Failing to Fight the Supervillain Within
Still unsure of the extant conditions and locked inside a psychemotional grand mal seizure of their own combative, antagonistic paradigm, the F*O*O*Jsters were determined to defeat their former colleague—not with reason, visualization, feelings-work, journaling, or an intervention—but with naked, brute violence.
Even if the F*O*O*Jsters could somehow manage not to destroy one another, their capacity for psychic healing would be all the more diminished by their refusal to engage the most important hyper-battle of all: against the supervillain within.
CHAPTER TWELVE
SuperHeroes Need SuperEgos
SUNDAY, JULY 16, 7:12 P.M.
Processing Unresolved Issues
In the bowels of Langston-Douglas, terror was growing like a radioactive polyp. With news helicopters ratcheting overhead in the choking 110 degree smog and the streets bloodied by sunset, the QRIB HQ of the League of Angry Blackmen stood in dark defiance of the noose tightening every second around it.
H
aving divided all responding heroes into attack squads for three separate targets, the Flying Squirrel waited at ready with his own strike force from an undisclosed location, monitoring the shrinking cordon around the faux–Egyptian temple of the QRIB.
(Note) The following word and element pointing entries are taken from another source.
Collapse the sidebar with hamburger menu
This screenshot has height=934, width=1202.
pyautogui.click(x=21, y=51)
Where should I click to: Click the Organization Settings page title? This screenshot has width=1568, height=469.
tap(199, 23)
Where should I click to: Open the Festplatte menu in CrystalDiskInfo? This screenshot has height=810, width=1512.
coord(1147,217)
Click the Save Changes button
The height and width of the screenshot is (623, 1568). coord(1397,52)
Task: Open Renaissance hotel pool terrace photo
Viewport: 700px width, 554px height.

Including Power Grrrl, Red Squad was composed of eight trained and armed fighters, warriors straining at the ropes to begin combat, valiantly ignoring the shouted curses and tossed garbage of neighborhood residents: fifty-three-year-old Kid Kombat Sr. with his wrecking-ball arms, buzzsaw “wings,” and missile-launcher backpack; forty-three-year-old Saber-Tooth Beaver, scourge of Treemasons and environmentalists, and champion of the nation’s forestry industry; fifty-five-year-old Smithing Wesson, lord of firearms; fifty-one-year-old King’s English, the superbobby; the sixty-four-year-old Rock Breaker, armed with his mystic hammer John Henry; thirty-eight-year-old Super Bastard, half lawyer, half trailer park; and the commander, legend among legends (despite lingering court cases surrounding a few dozen friendly-fire deaths), the sixty-three-year-old military master, the Spook.
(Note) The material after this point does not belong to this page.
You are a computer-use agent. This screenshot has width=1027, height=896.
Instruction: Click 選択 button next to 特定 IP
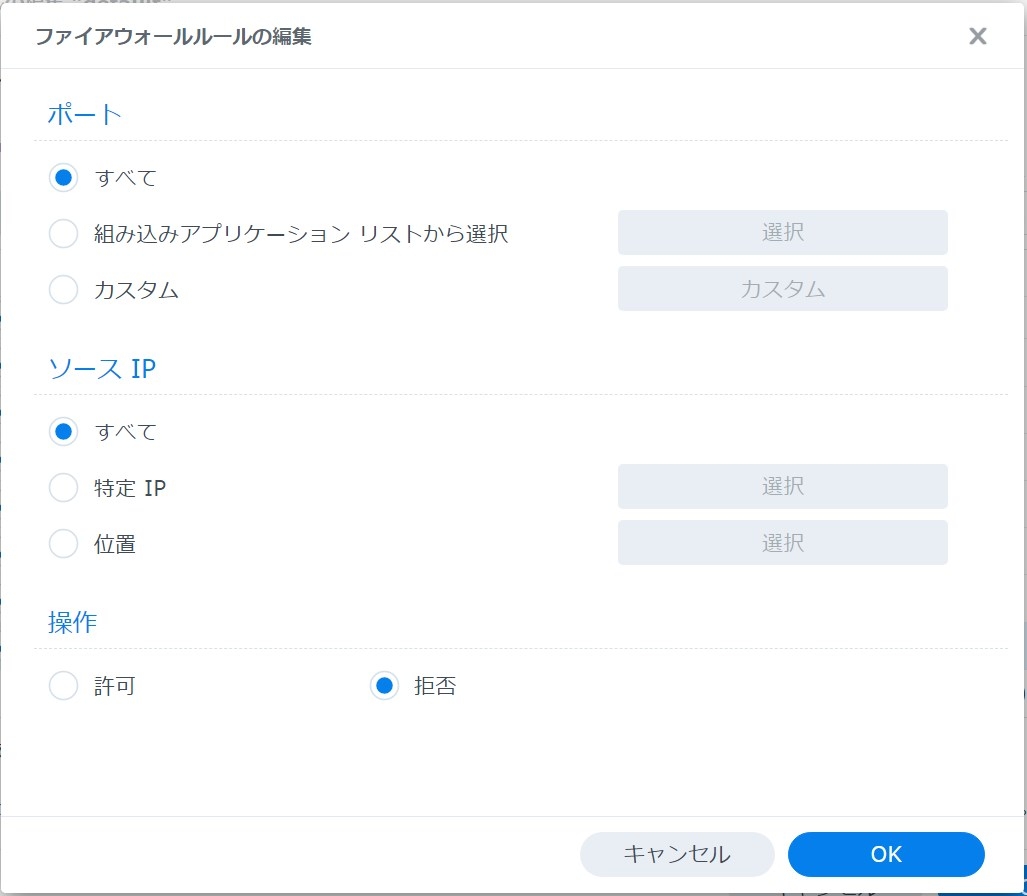point(782,487)
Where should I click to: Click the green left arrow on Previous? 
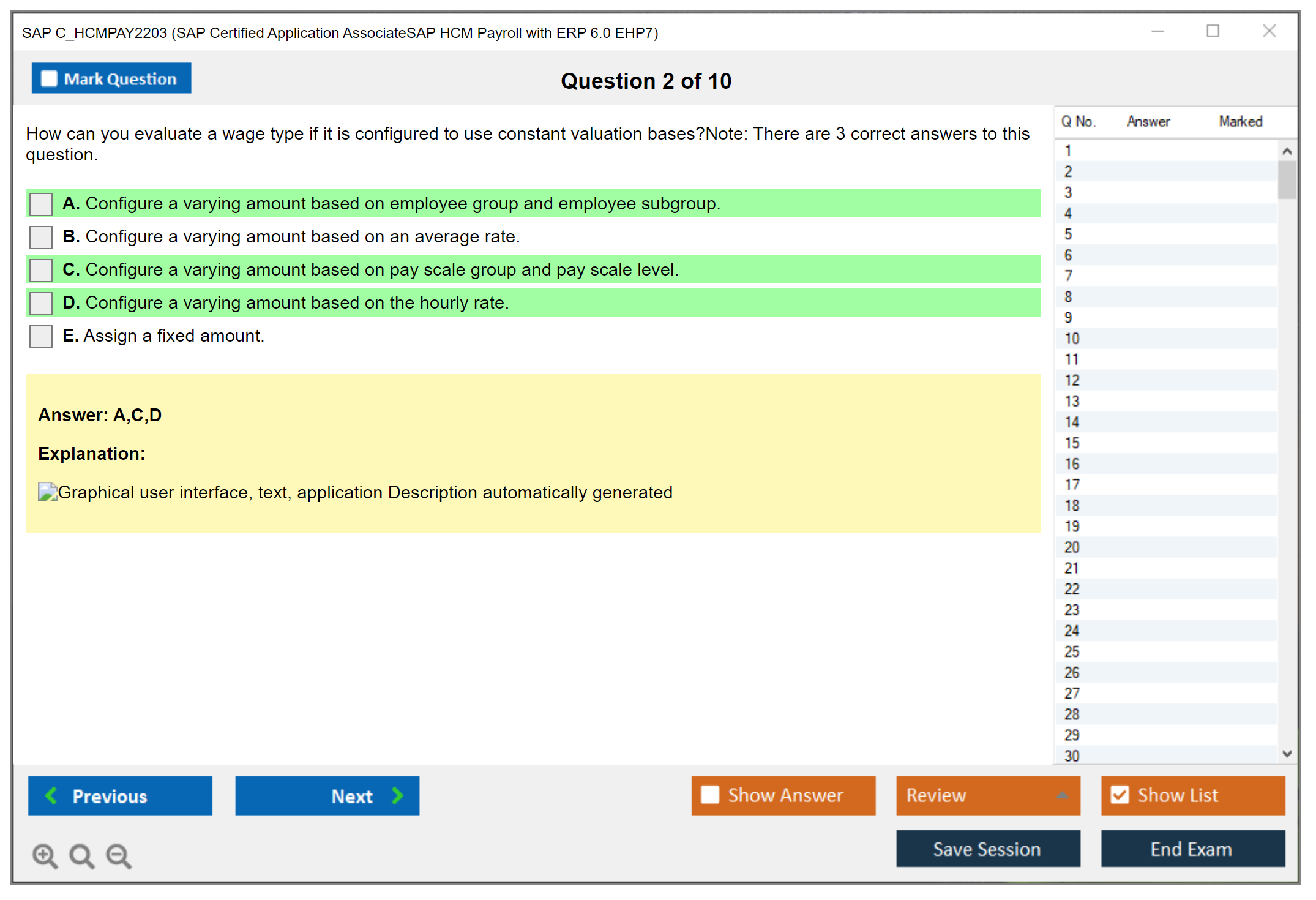51,795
Safely ensconced inside the Squirrel Tree’s crime lab, I was able to observe the approaching melee two ways: visually through the honeycomb of monitors, and empathically through the OM Meters the Flying Squirrel had ordered everyone to wear so he could coordinate the battle. Perhaps due to a malfunction, I couldn’t pick up Festus’s own cognistream, but I could experience the unfolding crisis from as many other psi-POVs as I could handle.